RadioShack discloses 47 million loss in third quarter
Oct 24, 2012 (Menafn - Fort Worth Star-Telegram - McClatchy-Tribune Information Services via COMTEX) --RadioShack surprised Wall Street on Tuesday with a bigger-than-expected loss in the third quarter as sales at the consumer electronics chain continued to wane.
The troubled Fort Worth-based electronics retailer said it lost 47 million during the quarter ended Sept. 30, and that the early days of the all-important, holiday-weighted fourth quarter were slower than anticipated. The red ink compared with a 300,000 profit for the same period last year. Same-store sales -- at stores open at least a year, a key retail measure -- declined by 1.6 percent.
"Overall, our business performed below expectations," Dorvin Lively, the interim CEO, said in a prepared statement. "I am most disappointed in our post-paid [contract] mobility business, where we saw a continued decline in margin performance."
But Lively, who took over as CEO in September after the board fired Jim Gooch, who had been the top executive for just 16 months, said its wireless accessory business was improving and that the company had trimmed costs during the quarter.
On Wall Street, RadioShack stock (ticker:RSH) opened down sharply but rebounded during the trading day, closing up 18 cents, or 7 percent, at 2.57 on a day when the overall market sold off.
Lively also signaled that the company is taking action on its money-losing mobile phone kiosks in 1,500 Target stores.
RadioShack is writing off 25 million on the branded "Target Mobile" business, which Lively said will end in April unless the joint venture is restructured so it can be profitable.
"If we can't make any money in that, we should get out of it," Lively bluntly told financial analysts in a conference call.
That sentiment pleased some observers.
"The good news is that RadioShack plans to either renegotiate this contract, or end its relationship with Target by April of 2013," said Dan Wewer, an analyst with Raymond James, in a research note.
But Wewer saw little else to cheer about.
"We believe these results highlight the declining relevance of the company's business in the face of a highly competitive environment and a weak consumer electronics product cycle," his note said. "It appears the economics of the mobility product line are no longer sufficient to support a high-touch, bricks-and-mortar retail format such as RadioShack."
RadioShack disclosed that its September layoffs affected 150 employees, mainly at the downtown Fort Worth headquarters, representing about 10 percent of the staff there. Lively said that number doesn't reflect open positions that will not be filled.

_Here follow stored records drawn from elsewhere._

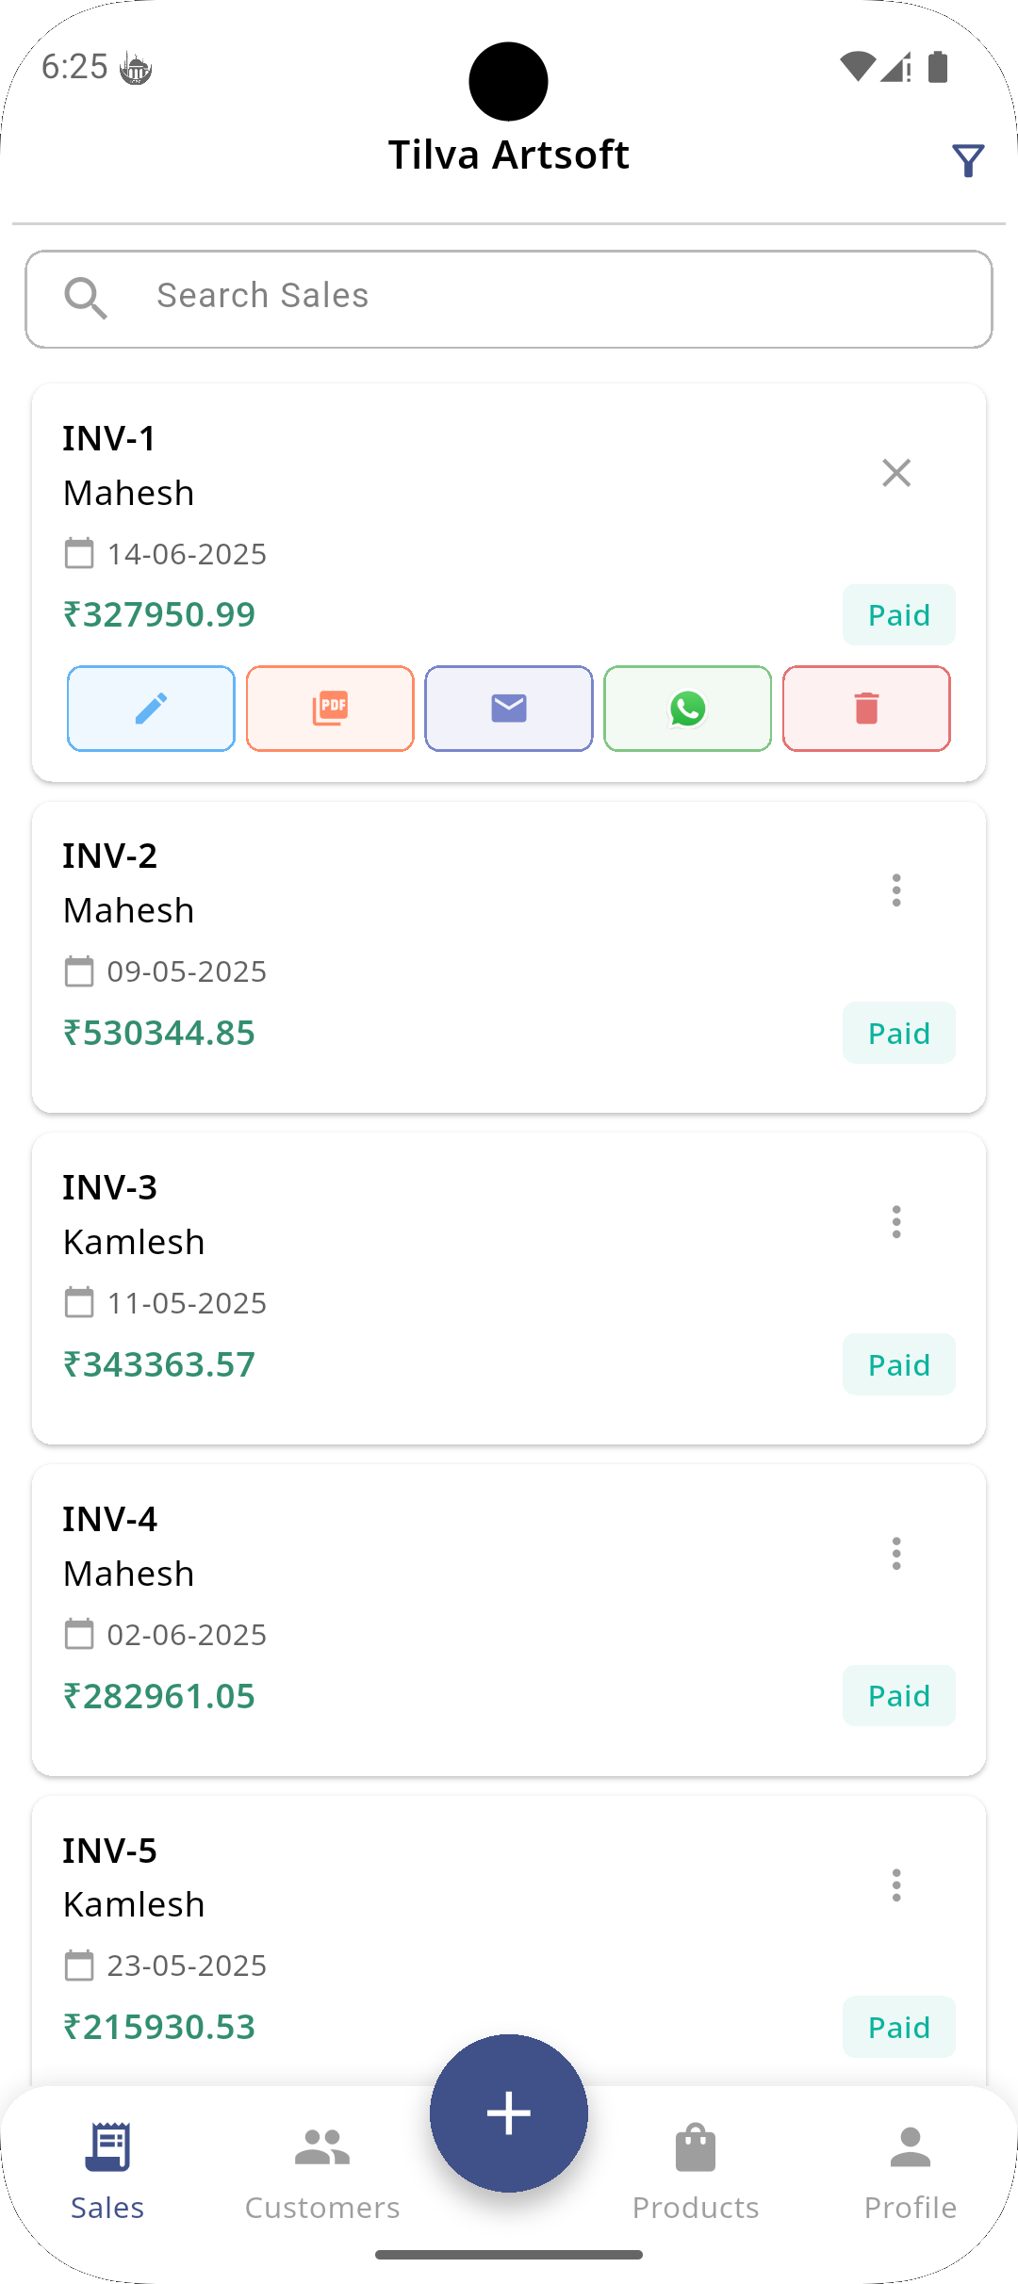1018x2284 pixels.
Task: Open the INV-3 Kamlesh invoice card
Action: [509, 1288]
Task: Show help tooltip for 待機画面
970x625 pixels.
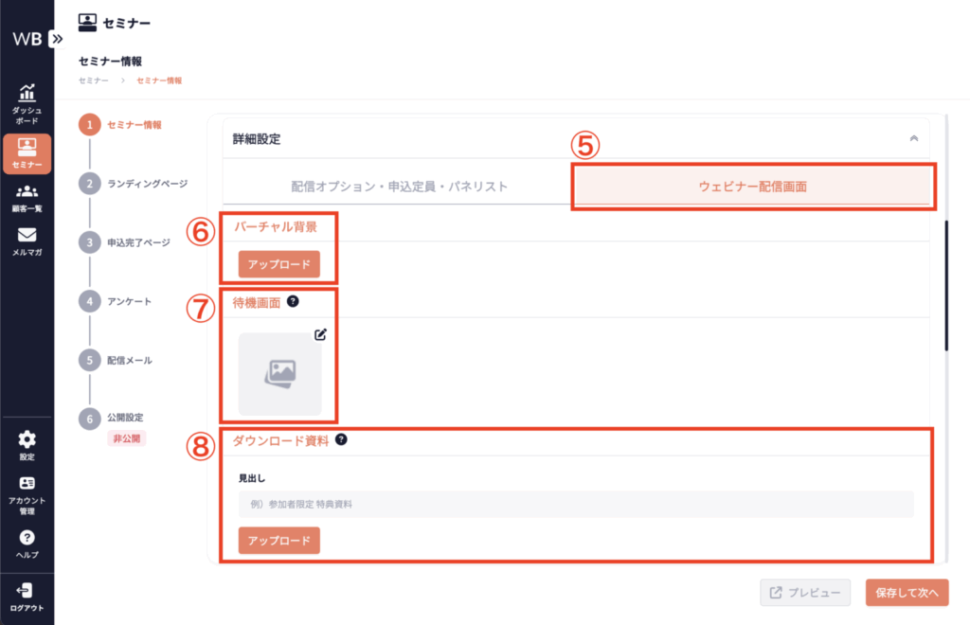Action: click(x=293, y=301)
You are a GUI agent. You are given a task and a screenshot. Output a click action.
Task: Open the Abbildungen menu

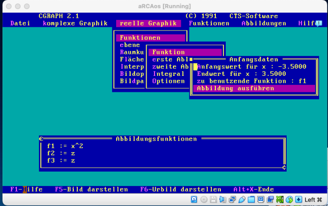coord(264,23)
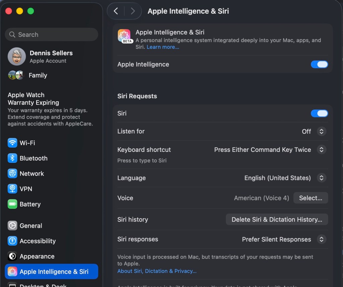Open the General gear icon

pyautogui.click(x=12, y=226)
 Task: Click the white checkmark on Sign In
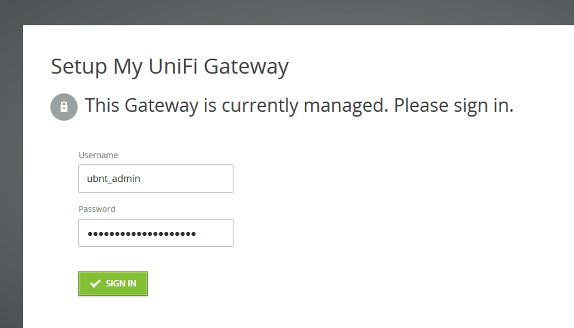coord(95,284)
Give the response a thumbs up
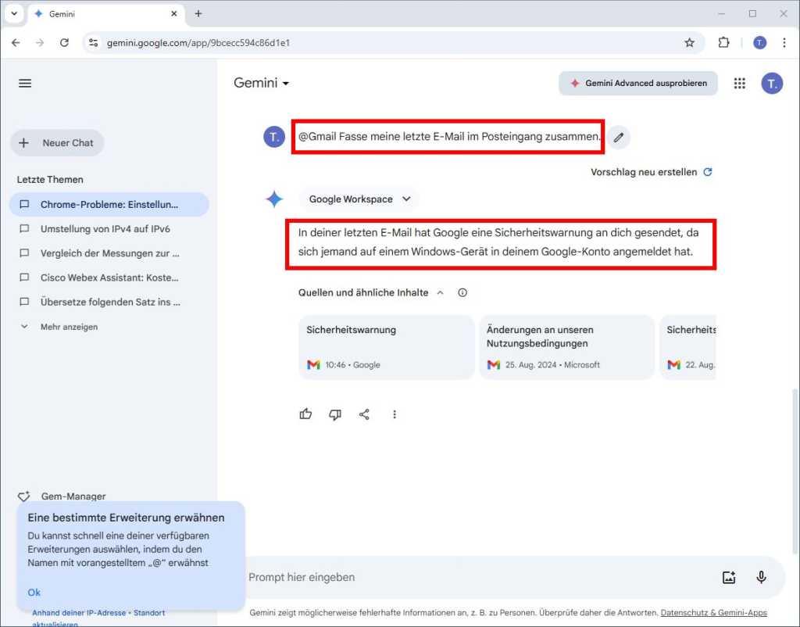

In a regulatory filing, the chain stated termination costs for those laid off amounted to 2.9 million. That compared to the 5.6 million in severance costs and various benefits for Gooch, it said. (Another comparison disclosed was the 7.5 million in termination expenses for 1,500 workers at a Chinese plant it closed last year.)
While analysts expected RadioShack to lose 5 cents to 29 cents per share, it lost 47 cents -- 33 cents before special expenses, including termination costs for Gooch and the others, Bradley B. Thomas, an analyst with Key Banc Capital Markets, wrote in a research note. Key Banc has performed some non-securities services for the chain, it said.
David Strasser, a Janney Montgomery Scott analyst who maintains his "neutral" rating on RadioShack, said in a note that he had predicted a 17 cents per share loss, which was off because the chain's gross margin was 36 percent, two percentage points lower than what he had expected. This was in "large part due to the mix shift to the wireless business -- lower-margin smartphones and a decline in post-paid units -- that carries low- to-mid 30s gross margin," he wrote.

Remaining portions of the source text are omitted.